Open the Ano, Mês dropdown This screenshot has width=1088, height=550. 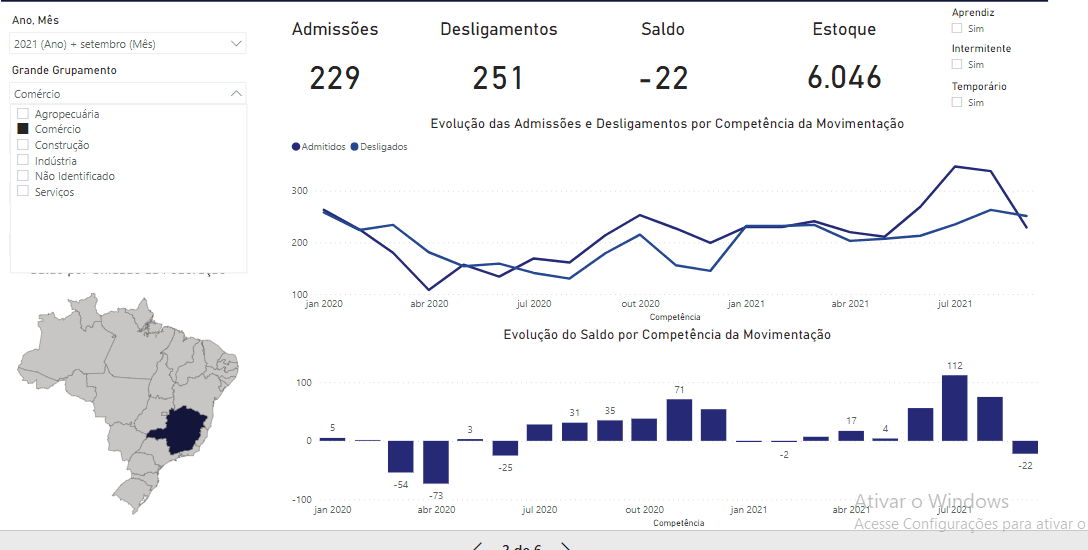236,44
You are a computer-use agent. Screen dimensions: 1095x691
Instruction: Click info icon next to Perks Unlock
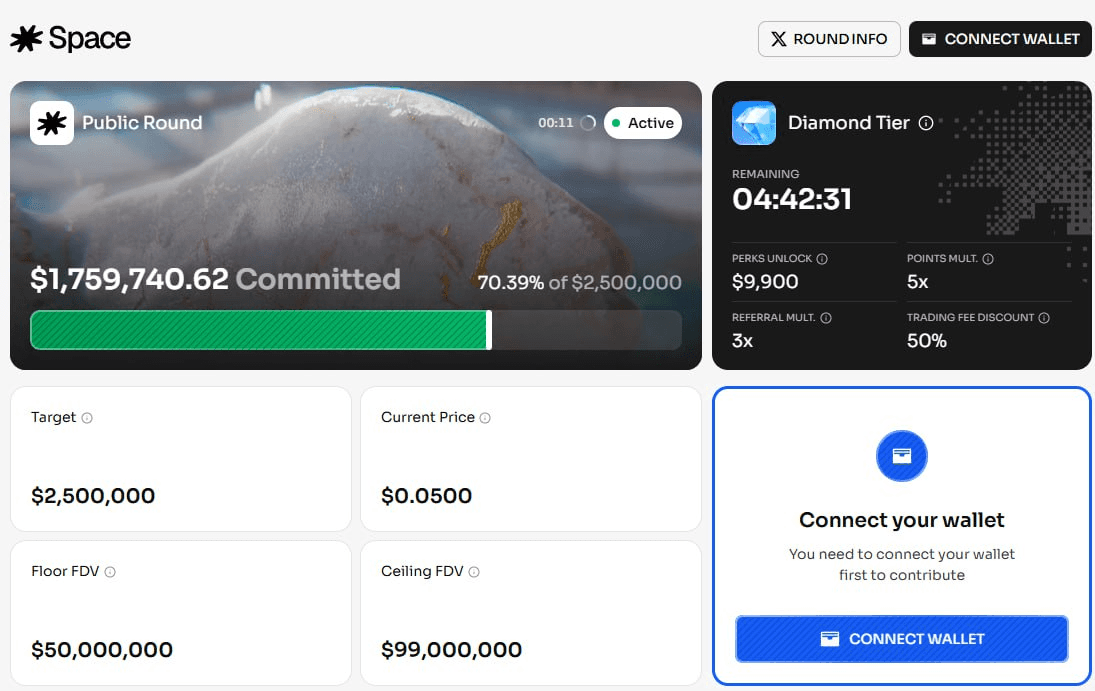pos(822,259)
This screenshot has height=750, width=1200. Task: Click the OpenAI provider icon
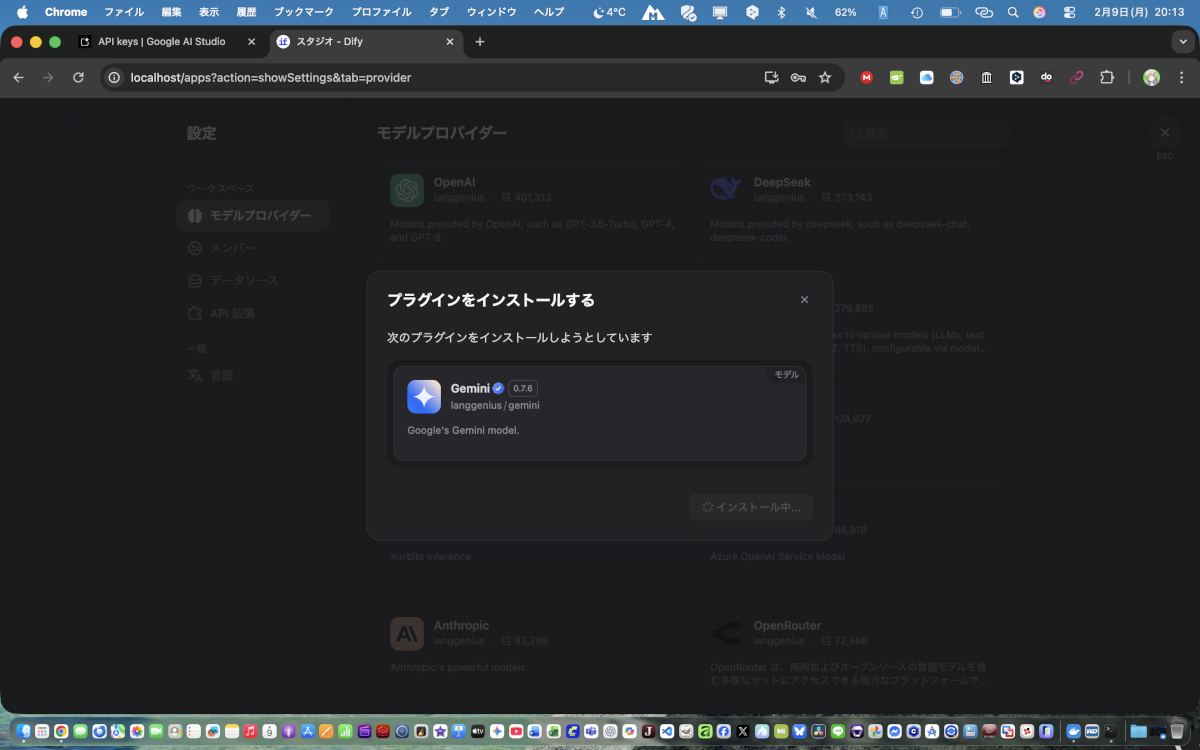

▬▬▬▬▬▬

> Exercise aim:
Beginning at the line that contains "You are a computer-use", give the remaining lines of the records again exactly, through the last one. Leave out pictures.

> Solved problem:
You are a computer-use agent. Screen dimensions: 1095x691
Instruction: Click info icon next to Perks Unlock
pos(822,259)
This screenshot has height=750, width=1200. Task: Click the OpenAI provider icon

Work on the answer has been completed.